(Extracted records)
::::::::

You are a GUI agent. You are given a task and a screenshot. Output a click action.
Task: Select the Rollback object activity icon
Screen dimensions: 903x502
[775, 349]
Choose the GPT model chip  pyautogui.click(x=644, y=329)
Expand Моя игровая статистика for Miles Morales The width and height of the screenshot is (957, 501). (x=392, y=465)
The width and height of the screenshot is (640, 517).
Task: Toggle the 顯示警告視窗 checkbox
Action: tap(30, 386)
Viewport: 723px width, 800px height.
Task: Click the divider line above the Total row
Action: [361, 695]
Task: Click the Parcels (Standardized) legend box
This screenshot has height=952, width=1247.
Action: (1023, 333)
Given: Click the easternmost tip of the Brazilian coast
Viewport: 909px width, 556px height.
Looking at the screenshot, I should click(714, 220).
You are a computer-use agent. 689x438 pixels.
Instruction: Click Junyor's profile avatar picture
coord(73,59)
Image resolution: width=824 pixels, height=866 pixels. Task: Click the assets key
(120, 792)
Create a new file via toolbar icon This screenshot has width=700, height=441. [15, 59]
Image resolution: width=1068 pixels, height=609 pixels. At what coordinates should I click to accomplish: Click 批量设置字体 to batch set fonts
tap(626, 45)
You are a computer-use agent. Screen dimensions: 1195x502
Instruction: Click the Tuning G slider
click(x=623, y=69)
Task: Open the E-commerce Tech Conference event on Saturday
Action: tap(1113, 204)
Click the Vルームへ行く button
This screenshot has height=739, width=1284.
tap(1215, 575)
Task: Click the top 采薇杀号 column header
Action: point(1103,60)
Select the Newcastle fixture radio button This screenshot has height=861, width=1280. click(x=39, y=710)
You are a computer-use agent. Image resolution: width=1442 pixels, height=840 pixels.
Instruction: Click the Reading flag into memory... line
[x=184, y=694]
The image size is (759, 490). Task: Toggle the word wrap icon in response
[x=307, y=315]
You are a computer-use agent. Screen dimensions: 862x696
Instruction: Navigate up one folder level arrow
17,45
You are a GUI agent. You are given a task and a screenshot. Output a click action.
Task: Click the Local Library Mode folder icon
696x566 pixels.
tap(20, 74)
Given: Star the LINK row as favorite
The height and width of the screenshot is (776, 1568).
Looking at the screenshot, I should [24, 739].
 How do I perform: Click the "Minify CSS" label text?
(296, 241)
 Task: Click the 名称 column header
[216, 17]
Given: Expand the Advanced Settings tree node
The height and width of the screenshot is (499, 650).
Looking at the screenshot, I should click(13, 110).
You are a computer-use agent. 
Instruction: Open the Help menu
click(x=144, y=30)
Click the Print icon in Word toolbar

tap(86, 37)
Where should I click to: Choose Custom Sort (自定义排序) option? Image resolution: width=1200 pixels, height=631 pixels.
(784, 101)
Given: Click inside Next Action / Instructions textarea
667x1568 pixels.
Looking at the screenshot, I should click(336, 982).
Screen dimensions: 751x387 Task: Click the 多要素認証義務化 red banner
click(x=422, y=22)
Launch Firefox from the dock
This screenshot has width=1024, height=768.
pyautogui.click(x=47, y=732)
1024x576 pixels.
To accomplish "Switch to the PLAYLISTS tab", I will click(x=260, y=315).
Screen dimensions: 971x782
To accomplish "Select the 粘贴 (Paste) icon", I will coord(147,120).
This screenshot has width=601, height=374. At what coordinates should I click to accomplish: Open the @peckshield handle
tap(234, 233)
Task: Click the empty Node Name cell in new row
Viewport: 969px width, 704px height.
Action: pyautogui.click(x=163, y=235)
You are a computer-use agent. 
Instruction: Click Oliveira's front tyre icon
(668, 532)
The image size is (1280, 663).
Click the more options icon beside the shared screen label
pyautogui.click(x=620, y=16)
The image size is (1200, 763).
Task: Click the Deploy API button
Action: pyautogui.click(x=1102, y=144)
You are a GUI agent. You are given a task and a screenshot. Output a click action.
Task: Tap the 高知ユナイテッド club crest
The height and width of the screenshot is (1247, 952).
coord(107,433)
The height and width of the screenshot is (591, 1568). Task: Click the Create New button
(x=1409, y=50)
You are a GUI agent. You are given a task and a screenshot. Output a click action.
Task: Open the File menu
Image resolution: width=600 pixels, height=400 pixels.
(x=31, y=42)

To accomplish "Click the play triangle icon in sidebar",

::::::::

Problem details — From the data above, work out how many lines hold "will". Answer with the number alone.

Solution to the exercise — 2